HPV aşısının koldan bilinen klasik aşılar gibi uygulandığını aktaran Op. Dr. Arslan, “Bu aşı neredeyse yüzde 100’e yakın bir oranda rahim ağzı kanseri oluşmasını engeller. İdeal olarak 9-14 yaş arasındaki kız ve erkek çocuklarımıza yaptırabiliriz. Ancak yaş sınırı olmadan isteyen herkes bu aşıyı eczaneden alarak bir uzman doktora yaptırabilir. 9-14 yaş aralığında 2 doz yeterli iken 14 yaştan sonra 3 doz aşı yapılması gerekmektedir. Erkeklerin aşılanması ile de penil kanserler, gırtlak kanserleri azaltılabilmektedir. HPV virüsü tespit edildikten sonra da kişide HPV’ye bağlı siğil oluştuktan sonra da diğer HPV türlerine karşı aşı yaptırılabilir. HPV aşısı yapıldıktan sonra da smear testlerine devam edilmelidir” ifadelerini kullandı.

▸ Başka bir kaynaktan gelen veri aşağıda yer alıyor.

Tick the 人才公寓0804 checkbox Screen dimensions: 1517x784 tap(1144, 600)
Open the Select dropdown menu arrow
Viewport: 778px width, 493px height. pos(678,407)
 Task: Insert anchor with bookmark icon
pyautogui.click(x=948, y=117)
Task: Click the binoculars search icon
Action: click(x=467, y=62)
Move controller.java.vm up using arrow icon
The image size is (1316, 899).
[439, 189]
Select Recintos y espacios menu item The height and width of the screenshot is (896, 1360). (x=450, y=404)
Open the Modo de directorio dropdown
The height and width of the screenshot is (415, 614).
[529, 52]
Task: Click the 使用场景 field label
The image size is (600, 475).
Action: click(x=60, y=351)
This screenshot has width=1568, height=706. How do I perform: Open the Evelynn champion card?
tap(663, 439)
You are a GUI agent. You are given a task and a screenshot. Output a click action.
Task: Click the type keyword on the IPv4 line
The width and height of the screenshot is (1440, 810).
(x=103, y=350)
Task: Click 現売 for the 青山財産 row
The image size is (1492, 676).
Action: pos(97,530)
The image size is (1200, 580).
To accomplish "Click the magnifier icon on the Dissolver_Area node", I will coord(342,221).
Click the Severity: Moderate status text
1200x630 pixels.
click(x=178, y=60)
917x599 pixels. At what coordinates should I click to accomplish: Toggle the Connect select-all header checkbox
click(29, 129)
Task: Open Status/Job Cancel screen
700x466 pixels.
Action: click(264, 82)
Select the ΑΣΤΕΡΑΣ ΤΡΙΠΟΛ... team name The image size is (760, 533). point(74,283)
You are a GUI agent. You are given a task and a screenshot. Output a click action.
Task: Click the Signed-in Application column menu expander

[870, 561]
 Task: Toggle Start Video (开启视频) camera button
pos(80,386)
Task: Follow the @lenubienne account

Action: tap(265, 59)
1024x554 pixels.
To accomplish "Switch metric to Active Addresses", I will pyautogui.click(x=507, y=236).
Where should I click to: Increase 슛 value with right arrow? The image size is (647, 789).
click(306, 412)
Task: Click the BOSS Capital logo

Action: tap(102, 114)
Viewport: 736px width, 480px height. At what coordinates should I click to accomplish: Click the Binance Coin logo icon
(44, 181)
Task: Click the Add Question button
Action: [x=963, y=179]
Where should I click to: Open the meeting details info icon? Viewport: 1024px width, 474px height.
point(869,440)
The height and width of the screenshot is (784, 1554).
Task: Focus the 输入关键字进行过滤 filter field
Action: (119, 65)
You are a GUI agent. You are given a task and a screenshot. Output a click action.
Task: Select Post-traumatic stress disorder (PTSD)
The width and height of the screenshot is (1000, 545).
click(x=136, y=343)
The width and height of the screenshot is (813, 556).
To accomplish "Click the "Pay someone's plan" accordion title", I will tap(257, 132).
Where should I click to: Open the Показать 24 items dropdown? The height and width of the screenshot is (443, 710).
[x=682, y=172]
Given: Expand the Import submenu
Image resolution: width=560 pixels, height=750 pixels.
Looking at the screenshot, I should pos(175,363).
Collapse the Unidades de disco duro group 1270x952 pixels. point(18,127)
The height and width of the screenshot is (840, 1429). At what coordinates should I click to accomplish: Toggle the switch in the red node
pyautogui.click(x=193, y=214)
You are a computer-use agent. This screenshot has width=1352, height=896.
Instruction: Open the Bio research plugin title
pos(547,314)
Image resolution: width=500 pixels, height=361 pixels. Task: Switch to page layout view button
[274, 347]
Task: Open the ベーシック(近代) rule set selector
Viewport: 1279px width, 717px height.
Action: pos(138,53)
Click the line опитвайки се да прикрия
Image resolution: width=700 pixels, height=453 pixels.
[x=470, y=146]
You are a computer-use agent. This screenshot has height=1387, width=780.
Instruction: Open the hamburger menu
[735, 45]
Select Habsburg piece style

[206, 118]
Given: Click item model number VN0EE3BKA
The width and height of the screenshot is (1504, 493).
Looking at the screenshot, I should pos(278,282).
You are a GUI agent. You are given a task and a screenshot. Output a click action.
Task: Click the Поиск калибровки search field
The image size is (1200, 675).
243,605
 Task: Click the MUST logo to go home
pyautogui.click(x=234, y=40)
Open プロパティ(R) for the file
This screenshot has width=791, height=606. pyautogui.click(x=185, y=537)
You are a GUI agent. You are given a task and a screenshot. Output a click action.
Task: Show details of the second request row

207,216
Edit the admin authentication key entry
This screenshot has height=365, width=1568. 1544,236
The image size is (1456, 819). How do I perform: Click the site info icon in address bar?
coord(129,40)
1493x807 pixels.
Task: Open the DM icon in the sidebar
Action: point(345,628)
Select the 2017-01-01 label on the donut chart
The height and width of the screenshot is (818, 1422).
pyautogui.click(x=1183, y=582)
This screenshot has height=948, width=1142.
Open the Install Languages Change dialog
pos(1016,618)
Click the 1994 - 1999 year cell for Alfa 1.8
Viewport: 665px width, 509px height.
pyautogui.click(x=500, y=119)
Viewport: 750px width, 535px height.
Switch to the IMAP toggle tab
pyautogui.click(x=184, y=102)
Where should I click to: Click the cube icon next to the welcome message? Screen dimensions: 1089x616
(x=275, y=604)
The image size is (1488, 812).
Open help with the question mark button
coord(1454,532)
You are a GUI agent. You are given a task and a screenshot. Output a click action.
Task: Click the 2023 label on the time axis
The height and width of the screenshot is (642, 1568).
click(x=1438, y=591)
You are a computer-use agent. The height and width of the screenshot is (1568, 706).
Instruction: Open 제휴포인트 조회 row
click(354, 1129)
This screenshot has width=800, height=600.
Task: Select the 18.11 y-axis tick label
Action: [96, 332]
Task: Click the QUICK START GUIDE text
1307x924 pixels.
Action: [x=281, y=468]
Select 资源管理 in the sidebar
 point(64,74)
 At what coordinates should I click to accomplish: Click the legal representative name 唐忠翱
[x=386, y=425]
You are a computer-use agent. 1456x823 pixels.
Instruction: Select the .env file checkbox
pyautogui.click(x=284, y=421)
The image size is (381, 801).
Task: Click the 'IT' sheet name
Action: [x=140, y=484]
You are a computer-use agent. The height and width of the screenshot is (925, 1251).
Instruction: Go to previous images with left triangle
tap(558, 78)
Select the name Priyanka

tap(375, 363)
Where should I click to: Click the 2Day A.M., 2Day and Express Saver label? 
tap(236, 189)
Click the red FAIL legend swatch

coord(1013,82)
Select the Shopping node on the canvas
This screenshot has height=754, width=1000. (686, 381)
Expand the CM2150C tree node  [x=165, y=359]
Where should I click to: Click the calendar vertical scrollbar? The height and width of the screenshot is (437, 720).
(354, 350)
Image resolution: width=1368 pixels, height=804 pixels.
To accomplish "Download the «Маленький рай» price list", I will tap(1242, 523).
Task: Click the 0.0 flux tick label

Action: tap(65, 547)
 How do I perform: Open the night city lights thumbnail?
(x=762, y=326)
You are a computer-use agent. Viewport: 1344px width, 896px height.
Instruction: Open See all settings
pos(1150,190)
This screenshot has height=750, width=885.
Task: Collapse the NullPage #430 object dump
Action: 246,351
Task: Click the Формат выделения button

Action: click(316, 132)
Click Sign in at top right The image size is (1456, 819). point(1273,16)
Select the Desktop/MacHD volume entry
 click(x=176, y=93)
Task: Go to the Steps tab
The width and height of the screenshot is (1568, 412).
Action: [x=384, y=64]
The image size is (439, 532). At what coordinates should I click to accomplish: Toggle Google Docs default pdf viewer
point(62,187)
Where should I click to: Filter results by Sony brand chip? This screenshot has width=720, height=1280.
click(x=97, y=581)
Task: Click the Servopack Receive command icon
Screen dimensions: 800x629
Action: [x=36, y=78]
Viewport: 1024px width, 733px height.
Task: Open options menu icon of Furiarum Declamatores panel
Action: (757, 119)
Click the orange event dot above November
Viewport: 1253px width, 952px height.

"Doktor kontrolü çok önemli"

HPV’nin bulaştığı 10 sene içinde ancak kanser öncesi evreye ulaşabildiğine vurgu yapan Melih Aslan, “Bu süre içinde 1 kez bile doktora gelinmiş ve testler yapılmış olursa kansere yakalanma riski azalır, ancak kansere yakalandıktan sonra ise maalesef tedavi oranı çok düşüktür” diye konuştu. Kansere yakalanmamak için kişinin bağışıklık sistemini güçlü tutması, sağlıklı beslenmesinin önemli olduğunu sözlerine ekleyen Arslan, “Özellikle sigaradan uzak durulması, kullanılıyorsa mutlaka bırakması gerekir” dedi.